* _DIRECTIONS_
Your answer should repeat every record verbatim.

* _Collected data entries_

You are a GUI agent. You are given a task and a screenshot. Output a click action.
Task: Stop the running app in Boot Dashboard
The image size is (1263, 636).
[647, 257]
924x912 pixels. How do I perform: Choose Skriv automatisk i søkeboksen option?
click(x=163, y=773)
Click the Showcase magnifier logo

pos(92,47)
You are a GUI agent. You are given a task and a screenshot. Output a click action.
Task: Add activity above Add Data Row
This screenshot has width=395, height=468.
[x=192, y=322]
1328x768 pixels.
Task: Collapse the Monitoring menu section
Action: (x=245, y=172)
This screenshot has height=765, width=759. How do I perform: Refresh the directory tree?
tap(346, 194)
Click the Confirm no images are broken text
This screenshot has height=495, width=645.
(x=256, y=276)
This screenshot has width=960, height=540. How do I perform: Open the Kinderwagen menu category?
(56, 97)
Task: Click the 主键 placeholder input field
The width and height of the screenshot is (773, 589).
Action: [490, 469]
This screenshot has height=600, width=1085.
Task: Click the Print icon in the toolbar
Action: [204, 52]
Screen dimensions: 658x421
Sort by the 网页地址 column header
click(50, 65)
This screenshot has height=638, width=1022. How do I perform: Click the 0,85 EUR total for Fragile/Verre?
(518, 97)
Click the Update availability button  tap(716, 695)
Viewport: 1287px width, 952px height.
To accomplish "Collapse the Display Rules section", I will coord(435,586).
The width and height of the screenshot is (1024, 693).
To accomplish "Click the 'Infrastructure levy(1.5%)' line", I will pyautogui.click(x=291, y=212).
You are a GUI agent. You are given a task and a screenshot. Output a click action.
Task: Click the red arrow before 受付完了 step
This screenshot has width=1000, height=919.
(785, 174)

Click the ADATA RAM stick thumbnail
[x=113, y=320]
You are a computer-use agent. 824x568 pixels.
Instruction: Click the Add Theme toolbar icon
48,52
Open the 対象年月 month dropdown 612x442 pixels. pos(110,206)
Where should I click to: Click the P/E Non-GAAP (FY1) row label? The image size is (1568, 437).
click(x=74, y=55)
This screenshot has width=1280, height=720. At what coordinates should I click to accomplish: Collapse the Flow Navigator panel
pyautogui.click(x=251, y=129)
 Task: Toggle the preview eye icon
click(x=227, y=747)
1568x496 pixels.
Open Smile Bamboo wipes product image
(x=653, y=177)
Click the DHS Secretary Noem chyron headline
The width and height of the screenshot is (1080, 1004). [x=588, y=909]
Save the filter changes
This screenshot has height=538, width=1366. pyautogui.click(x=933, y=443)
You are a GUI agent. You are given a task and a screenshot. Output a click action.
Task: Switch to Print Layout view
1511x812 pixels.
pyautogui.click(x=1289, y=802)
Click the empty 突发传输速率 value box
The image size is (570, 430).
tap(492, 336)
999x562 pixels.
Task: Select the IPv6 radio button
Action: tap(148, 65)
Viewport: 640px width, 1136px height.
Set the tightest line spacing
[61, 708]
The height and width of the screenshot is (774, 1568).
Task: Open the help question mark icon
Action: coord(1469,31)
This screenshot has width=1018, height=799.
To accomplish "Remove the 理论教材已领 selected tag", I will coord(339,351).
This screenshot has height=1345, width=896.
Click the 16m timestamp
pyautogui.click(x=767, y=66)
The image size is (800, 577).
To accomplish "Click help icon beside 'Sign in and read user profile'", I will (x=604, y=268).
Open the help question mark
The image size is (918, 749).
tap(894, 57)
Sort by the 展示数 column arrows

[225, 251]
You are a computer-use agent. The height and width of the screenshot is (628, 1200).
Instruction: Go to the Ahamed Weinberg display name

* _TASK RESPONSE_
You are a GUI agent. You are given a task and a screenshot. Output a click action.
Task: Stop the running app in Boot Dashboard
The image size is (1263, 636).
[647, 257]
924x912 pixels. How do I perform: Choose Skriv automatisk i søkeboksen option?
click(x=163, y=773)
Click the Showcase magnifier logo

pos(92,47)
You are a GUI agent. You are given a task and a screenshot. Output a click action.
Task: Add activity above Add Data Row
This screenshot has width=395, height=468.
[x=192, y=322]
1328x768 pixels.
Task: Collapse the Monitoring menu section
Action: (x=245, y=172)
This screenshot has height=765, width=759. How do I perform: Refresh the directory tree?
tap(346, 194)
Click the Confirm no images are broken text
This screenshot has height=495, width=645.
(x=256, y=276)
This screenshot has width=960, height=540. How do I perform: Open the Kinderwagen menu category?
(56, 97)
Task: Click the 主键 placeholder input field
The width and height of the screenshot is (773, 589).
Action: [490, 469]
This screenshot has height=600, width=1085.
Task: Click the Print icon in the toolbar
Action: [204, 52]
Screen dimensions: 658x421
Sort by the 网页地址 column header
click(50, 65)
This screenshot has height=638, width=1022. How do I perform: Click the 0,85 EUR total for Fragile/Verre?
(518, 97)
Click the Update availability button  tap(716, 695)
Viewport: 1287px width, 952px height.
To accomplish "Collapse the Display Rules section", I will coord(435,586).
The width and height of the screenshot is (1024, 693).
To accomplish "Click the 'Infrastructure levy(1.5%)' line", I will pyautogui.click(x=291, y=212).
You are a GUI agent. You are given a task and a screenshot. Output a click action.
Task: Click the red arrow before 受付完了 step
This screenshot has width=1000, height=919.
(785, 174)

Click the ADATA RAM stick thumbnail
[x=113, y=320]
You are a computer-use agent. 824x568 pixels.
Instruction: Click the Add Theme toolbar icon
48,52
Open the 対象年月 month dropdown 612x442 pixels. pos(110,206)
Where should I click to: Click the P/E Non-GAAP (FY1) row label? The image size is (1568, 437).
click(x=74, y=55)
This screenshot has width=1280, height=720. At what coordinates should I click to accomplish: Collapse the Flow Navigator panel
pyautogui.click(x=251, y=129)
 Task: Toggle the preview eye icon
click(x=227, y=747)
1568x496 pixels.
Open Smile Bamboo wipes product image
(x=653, y=177)
Click the DHS Secretary Noem chyron headline
The width and height of the screenshot is (1080, 1004). [x=588, y=909]
Save the filter changes
This screenshot has height=538, width=1366. pyautogui.click(x=933, y=443)
You are a GUI agent. You are given a task and a screenshot. Output a click action.
Task: Switch to Print Layout view
1511x812 pixels.
pyautogui.click(x=1289, y=802)
Click the empty 突发传输速率 value box
The image size is (570, 430).
tap(492, 336)
999x562 pixels.
Task: Select the IPv6 radio button
Action: tap(148, 65)
Viewport: 640px width, 1136px height.
Set the tightest line spacing
[61, 708]
The height and width of the screenshot is (774, 1568).
Task: Open the help question mark icon
Action: coord(1469,31)
This screenshot has width=1018, height=799.
To accomplish "Remove the 理论教材已领 selected tag", I will coord(339,351).
This screenshot has height=1345, width=896.
Click the 16m timestamp
pyautogui.click(x=767, y=66)
The image size is (800, 577).
To accomplish "Click help icon beside 'Sign in and read user profile'", I will (x=604, y=268).
Open the help question mark
The image size is (918, 749).
tap(894, 57)
Sort by the 展示数 column arrows

[225, 251]
You are a computer-use agent. The height and width of the screenshot is (628, 1200).
Instruction: Go to the Ahamed Weinberg display name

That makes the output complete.